Single-document unsupervised keyword extraction
https://liaad.github.io/yake
Other
1.65k stars 229 forks source link

Will Yake support asian languages such Korean or Japanese? #41

Closed sysmetic closed 2 years ago

sysmetic commented 3 years ago

I was really inspired by YAKE framework with tremendous usefulness.

arianpasquali commented 3 years ago

Hi @sysmetic In theory yes, but we can not promise the same performance for logographic languages as in phologic ones.

However the only thing you need to do is provide the stopwords list for that language.

Check the answer for a similar question here https://github.com/LIAAD/yake/issues/40

sysmetic commented 3 years ago

Hi @sysmetic In theory yes, but we can not promise the same performance for logographic langauges as in phologic ones.

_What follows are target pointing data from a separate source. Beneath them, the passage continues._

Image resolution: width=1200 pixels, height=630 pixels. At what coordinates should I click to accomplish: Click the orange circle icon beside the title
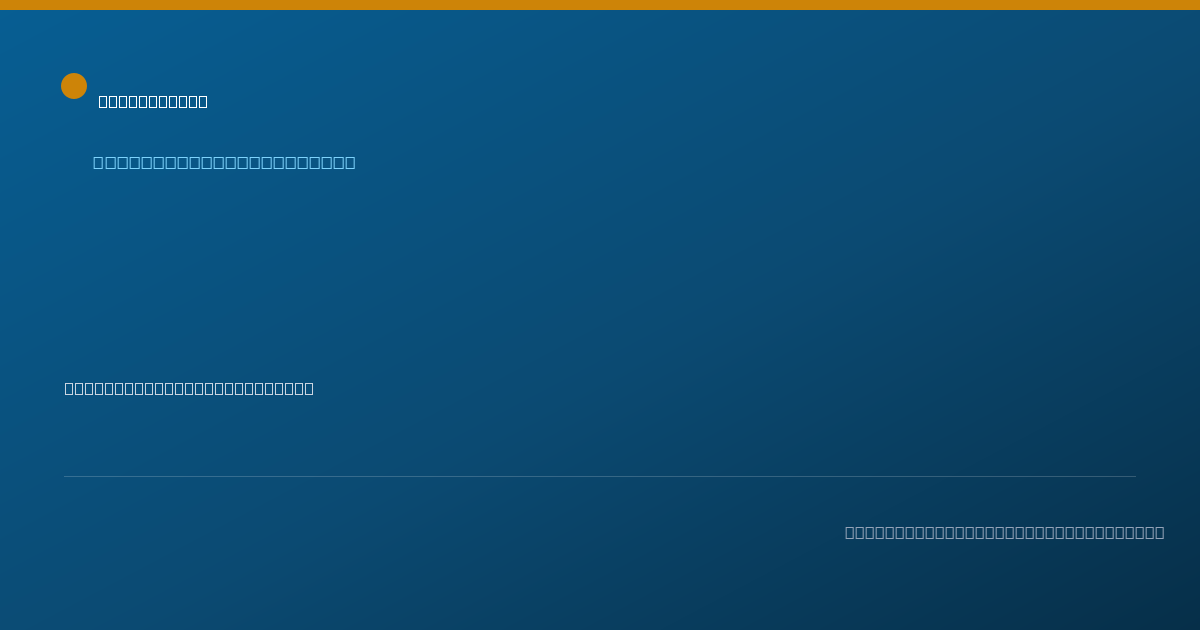(74, 86)

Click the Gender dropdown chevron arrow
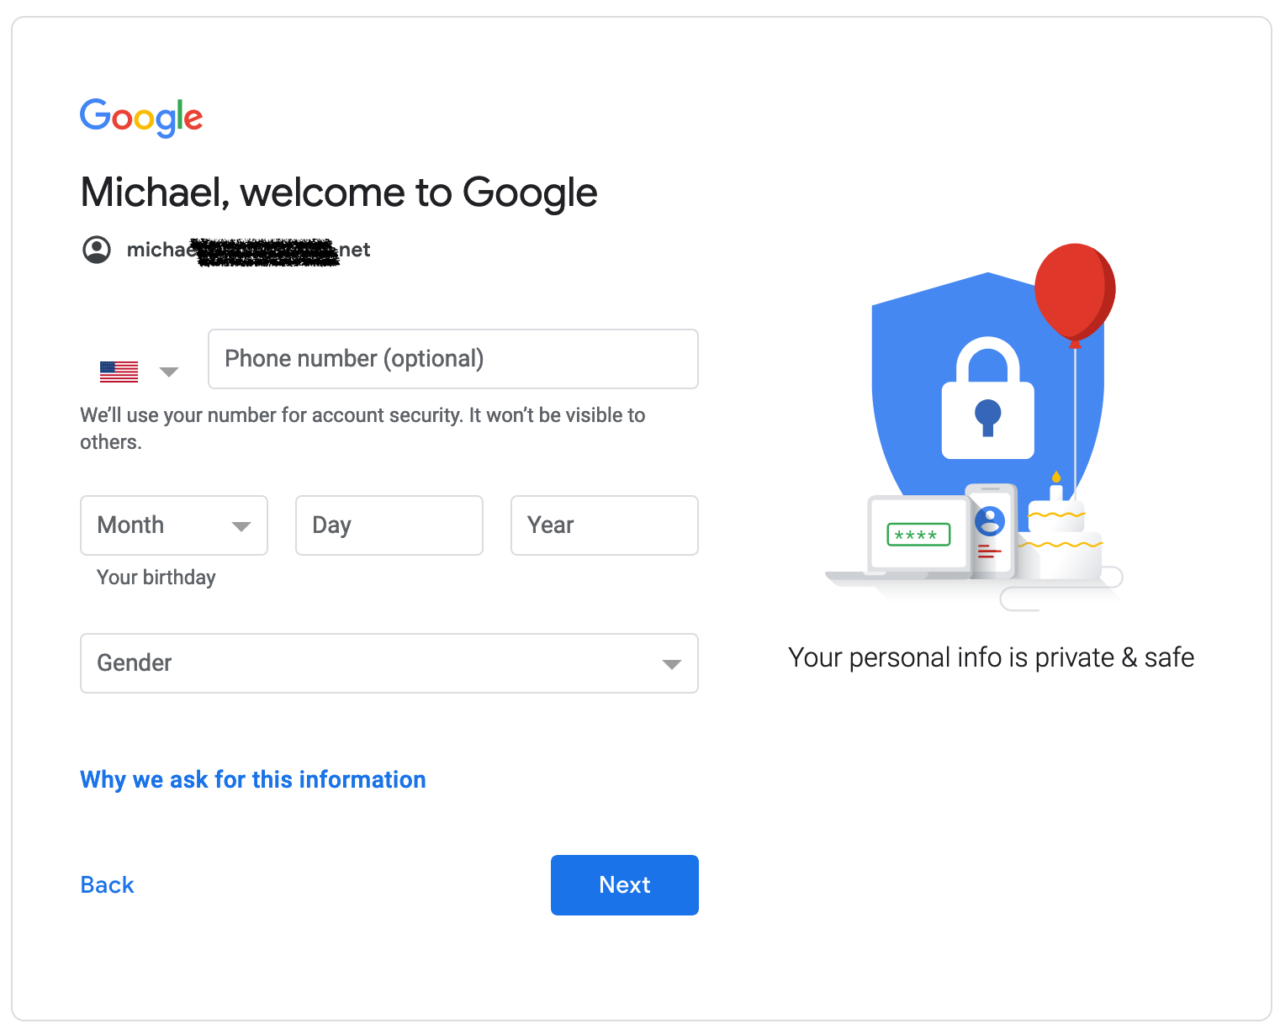pyautogui.click(x=671, y=663)
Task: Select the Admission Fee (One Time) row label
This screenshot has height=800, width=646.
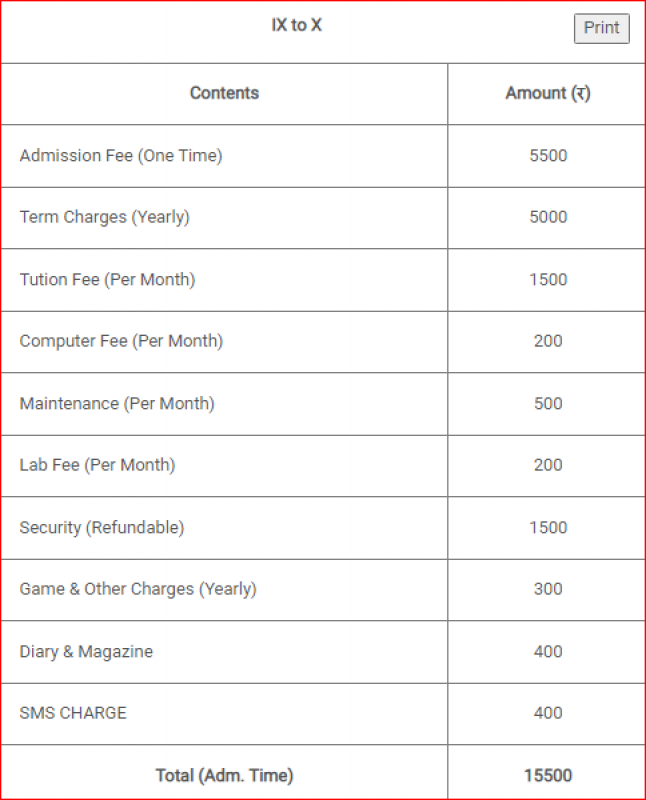Action: click(121, 156)
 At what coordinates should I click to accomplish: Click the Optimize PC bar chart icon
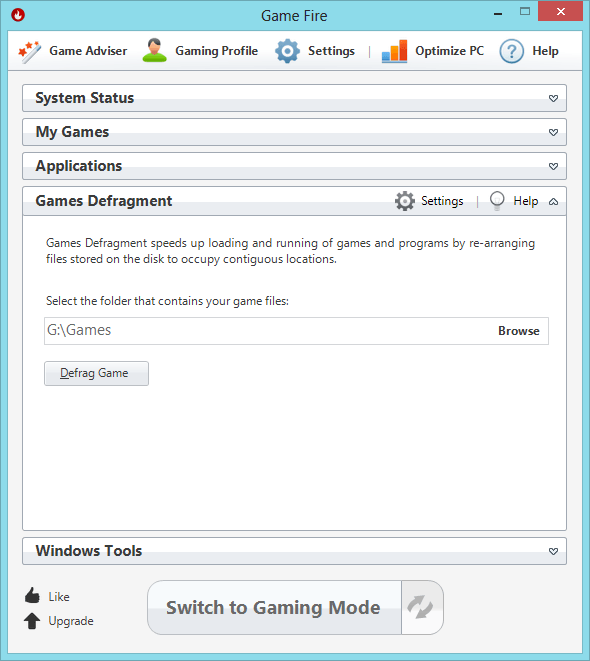click(394, 51)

However the only thing you need to do is provide the stopwords list for that language.

Check the answer for a similar question here #40

As far as I've known, Korean doesn't have GENERAL stopwords list because it belongs in "agglutinative" languages as well as Japanese. So, to get stop words generally is to use several morph analyzers(https://konlpy.org/en/v0.4.3/morph/) and its results of analyzers are need to filter stop word by the information of pos tagging, which are seems to be stopwords in contexts. If I do available, I can provide you pos-tagger list of Korean aka stopwords

Thank you.

arianpasquali commented 3 years ago

Hi @sysmetic. Let me know if you managed to make it work for Korean.